The Bangko Sentral ng Pilipinas (BSP) is closely monitoring the exposure of banks to real estate sector in order to prevent asset price bubbles formation in the country.
“Our concern for any sector—including real estate—is part of our prudential oversight of bank exposures. Issues such as concentration risk, credit quality, underwriting practices and interconnectedness will always be recurring concerns for prudential reasons,” BSP Governor Amando Tetangco Jr. said in an e-mail.
Tetangco said that real estate is perhaps the sector that has been most covered in the press, because of the natural link to asset price bubbles.
He explained that the phenomenon of bubbles certainly is a critical concern, because economic history is replete with cases where bubbles caused massive dislocations and/or instigated further damage through the rest of the economy via further contagion.
The bursting of asset price bubbles was one of the factors of the most dangerous financial crisis since the Great Depression of the 1930s.
The contagion began in 2007 when sky-high home prices in the United States finally turned decisively downward, spread quickly, first to the entire United States financial sector and then to financial markets overseas.
The crisis played a significant role in the failure of key businesses such as banks, insurance companies, mortgage lenders, while declines in consumer wealth were estimated in trillions of US dollars.
“For the BSP, we continue to monitor sectoral developments and yes, real estate is among them. For the latter, aggressive marketing and a growing supply is evident for everyone to see. But we also have a demographic profile [a preponderance of young mobile individuals]and everyday realities [the costs of traffic that everyone wants to avoid]that creates a demand for condominiums and secondary homes,” Tetangco added.
Besides the continued demand for housing, the BSP governor also noted that the robust growth of the business process outsourcing also adds up to the demand for more real estate property.

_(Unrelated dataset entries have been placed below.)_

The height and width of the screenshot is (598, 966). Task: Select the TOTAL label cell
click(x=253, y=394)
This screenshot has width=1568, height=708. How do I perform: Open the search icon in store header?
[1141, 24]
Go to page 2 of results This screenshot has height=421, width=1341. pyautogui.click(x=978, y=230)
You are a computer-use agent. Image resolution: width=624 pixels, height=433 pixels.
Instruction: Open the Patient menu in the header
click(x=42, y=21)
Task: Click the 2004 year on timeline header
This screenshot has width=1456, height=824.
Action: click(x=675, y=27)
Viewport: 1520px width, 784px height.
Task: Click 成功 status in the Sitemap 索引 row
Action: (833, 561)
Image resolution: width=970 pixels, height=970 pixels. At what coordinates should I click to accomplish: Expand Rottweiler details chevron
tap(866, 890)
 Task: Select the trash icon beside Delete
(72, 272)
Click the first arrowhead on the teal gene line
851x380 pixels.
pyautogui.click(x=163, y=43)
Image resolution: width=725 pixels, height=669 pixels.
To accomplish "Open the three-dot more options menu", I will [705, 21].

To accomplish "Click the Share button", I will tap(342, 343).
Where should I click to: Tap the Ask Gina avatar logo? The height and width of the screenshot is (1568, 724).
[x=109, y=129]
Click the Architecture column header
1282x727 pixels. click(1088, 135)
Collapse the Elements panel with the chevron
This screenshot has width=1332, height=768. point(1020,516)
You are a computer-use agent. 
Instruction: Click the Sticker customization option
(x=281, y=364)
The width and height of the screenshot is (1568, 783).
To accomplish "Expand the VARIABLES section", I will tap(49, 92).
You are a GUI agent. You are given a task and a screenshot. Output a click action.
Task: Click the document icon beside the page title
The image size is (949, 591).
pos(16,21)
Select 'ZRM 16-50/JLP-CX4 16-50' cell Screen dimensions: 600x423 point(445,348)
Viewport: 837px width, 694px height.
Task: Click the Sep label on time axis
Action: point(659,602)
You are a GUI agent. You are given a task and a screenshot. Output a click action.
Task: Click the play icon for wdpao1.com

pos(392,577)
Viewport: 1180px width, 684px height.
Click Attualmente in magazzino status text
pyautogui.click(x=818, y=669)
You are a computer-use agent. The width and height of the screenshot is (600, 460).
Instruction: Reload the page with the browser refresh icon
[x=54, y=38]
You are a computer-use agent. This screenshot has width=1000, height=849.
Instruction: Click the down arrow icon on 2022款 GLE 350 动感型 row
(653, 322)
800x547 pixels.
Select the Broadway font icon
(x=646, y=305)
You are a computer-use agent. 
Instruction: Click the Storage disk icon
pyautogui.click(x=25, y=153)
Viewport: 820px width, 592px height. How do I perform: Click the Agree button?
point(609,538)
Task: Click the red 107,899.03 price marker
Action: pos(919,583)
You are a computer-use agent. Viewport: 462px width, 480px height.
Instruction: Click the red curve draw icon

Tetangco said that the central bank’s prudential focus is to monitor and determine whether acceptable credit standards are maintained by banks with respect to their exposures to real estate.
“We can do this, for example, through the reforms in Contract to Sell financing, a review of existing concentration limits, forms of exposure haircuts or a further review of the risk weights applicable to different types of exposures,” he said.
BSP data as of June 2013 showed that the real estate exposure of banks remains manageable at P900.1 billion, up by 6.8 percent compared to the bank’s exposure a quarter ago.
Of the P900.1-billion exposure, 84.7 percent was in the form of real estate loans while the remaining 15.3 percent was through real estate investments.
To date, emerging markets like the Philippines were warned of another financial crisis arising from asset price bubbles.
Among those who warned the country is the Washington-based lender World Bank, which said that the country’s strong credit and construction boom presents elements of an asset-price bubble.
In its “Global Economic Prospects” report for 2014, the multilateral agency warned that four countries—Cambodia, Laos, Myanmar and the Philippines—in the East Asia and the Pacific region of possible price-asset bubble.
“The strong credit and construction boom presents elements of an asset-price bubble in the four countries that could unwind in a disorderly fashion if not managed prudently,” it stated.
The multilateral agency said that the sustained increase in remittances and foreign direct investments flows also continues to put upward pressure on the currencies of the region, especially in the Philippines, which is likely to hurt competitiveness.